The present invention relates generally to electronic circuits and, more particularly to conversion of voltages used in such circuits.
There is often a need to generate a lower DC output voltage from a higher DC input voltage in devices that contain integrated circuits (IC). Voltage converters that perform this function attempt to maintain a stable output voltage and to respond quickly to load transients. Uncontrolled variations in converter output voltage are generally undesirable.

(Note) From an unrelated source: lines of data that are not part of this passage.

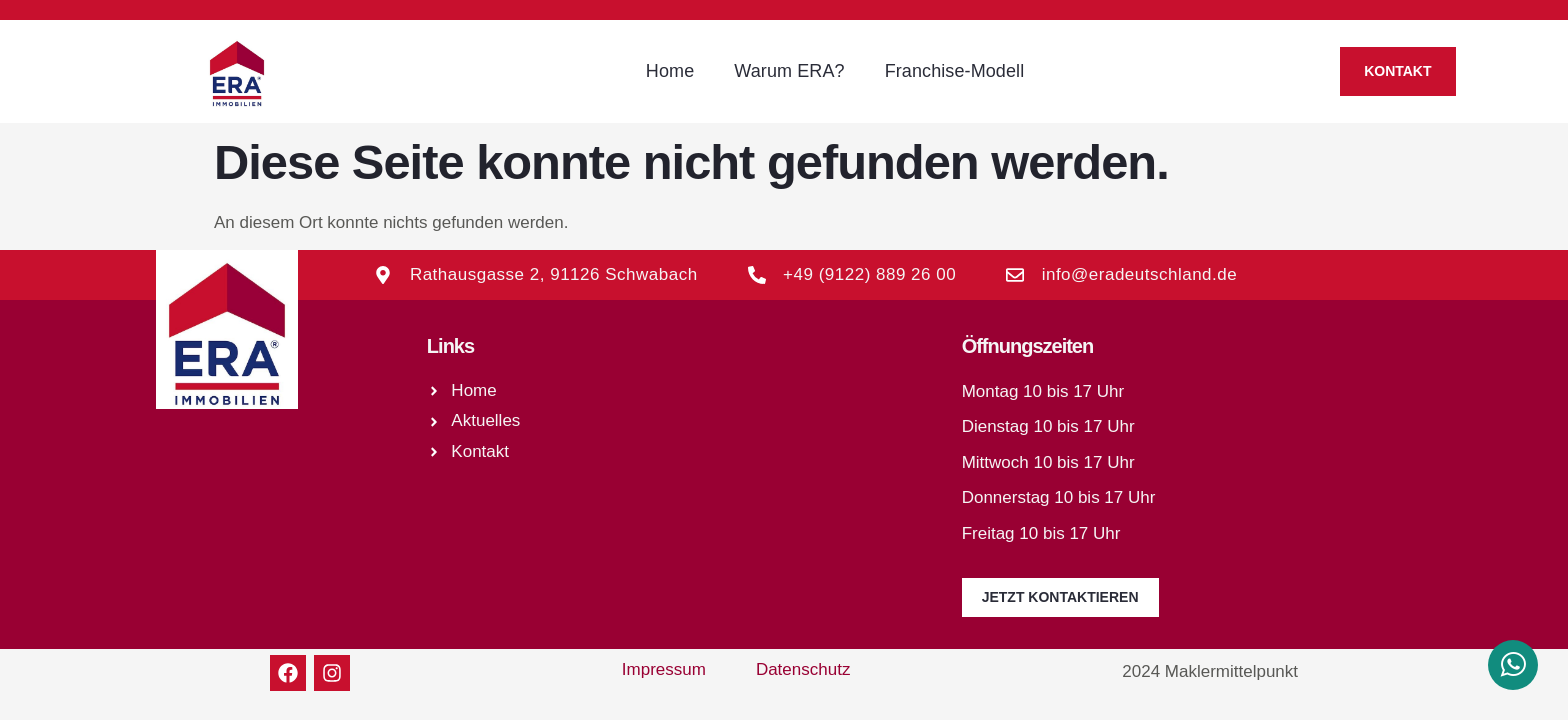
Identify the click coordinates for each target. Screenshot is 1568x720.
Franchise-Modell (955, 71)
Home (670, 71)
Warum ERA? (789, 71)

One known circuit for converting voltages is shown in FIG. 1. Voltage converter 100 generates output voltage VOUT from input voltage VIN. As shown, voltage converter 100 includes, in part, a comparator 104 with input hysteresis, a reference voltage generator VREF, a driver 108, an LC filter 116, a voltage divider 112, and a capacitor CFF. Hysteretic comparator 104 generates a control signal Ctrl by comparing reference voltage VREF to a feedback voltage VFB. If feedback voltage VFB exceeds a hysteresis window defined by reference voltage VREF, hysteretic comparator 104 assigns a first value to control signal Ctrl. If, on the other hand, feedback voltage VFB falls below the hysteresis window, hysteretic comparator 104 assigns a second value to control signal Ctrl.
Control signal Ctrl is operative to cause driver 108 to change voltage VX. For example, driver 108 may cause voltage VX to alternate between input voltage VIN and ground. Changes in voltage VX are delivered by inductor L to the converter output VOUT. Voltage divider 112 receives voltage VX and completes a loop by generating feedback voltage VFB and delivering it to an input terminal of hysteretic comparator 104. LC filter 116 is included to attenuate high-frequency noise components that may be present in converter output VOUT, and feedback capacitor CFF is included to modify loop response characteristics.
Persons of ordinary skill in the art will recognize that a voltage drop ΔV is generated between VX and VOUT due to the resistance of inductor L. The relationship between converter output voltage VOUT and inductor voltage drop ΔV can be expressed as VOUT= VX−ΔV, where VX is the average of VX, and is related to VREF as (1+R1/R2)·VREF. Also, as will be clear to those of skill in the relevant art, inductor voltage drop ΔV is related to inductor current IL and its resistance RL as (ΔV=IL·RL). Thus, as shown, voltage drop ΔV directly affects output voltage VOUT and is not controlled or otherwise regulated by voltage converter 100. It is therefore an object of the present invention to reduce the effect of this voltage drop on the converter output voltage and to correspondingly improve the ability of the voltage converter to control its output under changing load conditions.